═════ Text to read

In NMDC we are moving towards unit symbols/UCUM.

Note that most data that is in NCBI biosample uses unit symbols. I propose that we do not do some kind of awkward expansion, and that we simply submit "5 m" and hope that MIxS catches up.

aclum commented 2 months ago

@cmungall the data in mongo is heterogeneous currently wrt units. I don't want this work to be blocked on UCUM adoption since that is months away. Is your proposal that the export code handle converting to UCUM or that we submit units as they are currently in the schema or something else?

cmungall commented 2 months ago

Correct, I propose that we do not do any kind of awkward expansion, and submit as-is. This means that strictly speaking we are going against MIxS guidelines but hopefully this is temporary.

sujaypatil96 commented 2 months ago

From the list of classes mentioned in the issue description - Biosample, Extraction, LibraryPreparation, OmicsProcessing classes, DataObject, we see attributes from Biosample being mapped to XML attributes in <BioSample>, attributes from DataObject being mapped to XML attributes in <AddFiles> and in addition attributes from Study being mapped to XML attributes in <BioProject> (in submission.xml)

What would attributes from the lab processing classes/slots map to?

aclum commented 1 month ago

In progress, moving to the next sprint.

══════════

## To do:
(a) In the discussion thread about NMDC units and submission XML, attributes from which class map to XML attributes in <BioProject>?
(b) Write the next part of the discussion thread about NMDC units and submission XML, picking up after its last comment.

═════ Given information

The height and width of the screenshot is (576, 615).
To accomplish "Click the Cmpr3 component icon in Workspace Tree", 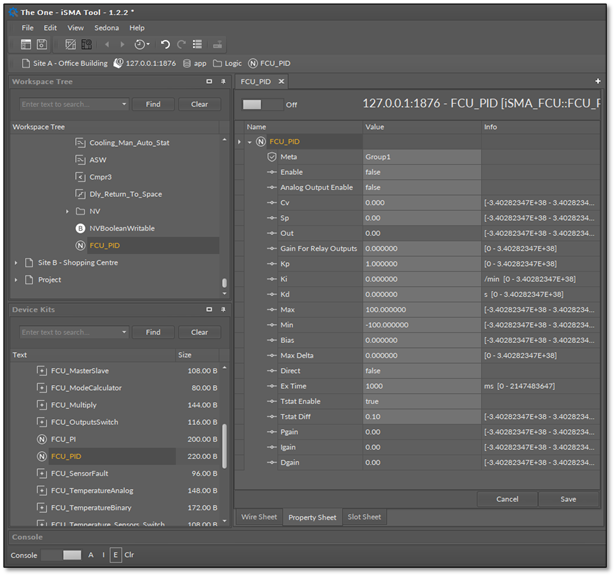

══════════

## Task-by-task results:
(a) Study

(b)
sujaypatil96 commented 1 month ago

Checkpoint for squad meeting on 5/7: NMDC object/NCBI submission.xml mappings identified, and start of dagster harness set up. We have mappings ready to produce block and block in NCBI submission.xml.

aclum commented 1 month ago

Actively in progress, moving to the next sprint.

ssarrafan commented 1 month ago

@chienchi @sujaypatil96 @aclum is this still actively being worked on? Any updates?

ssarrafan commented 1 month ago

Removing from sprint, no updates in 2 weeks, no response

sujaypatil96 commented 1 month ago

@ssarrafan I am actively working on developing the code for this issue, could we add this to the next sprint board please? There were a couple of blockers which needed some conversations, but work is being pushed up very actively on the linked PR.

sujaypatil96 commented 3 weeks ago

Related issues:

aclum commented 2 weeks ago

Active, moving to the next sprint.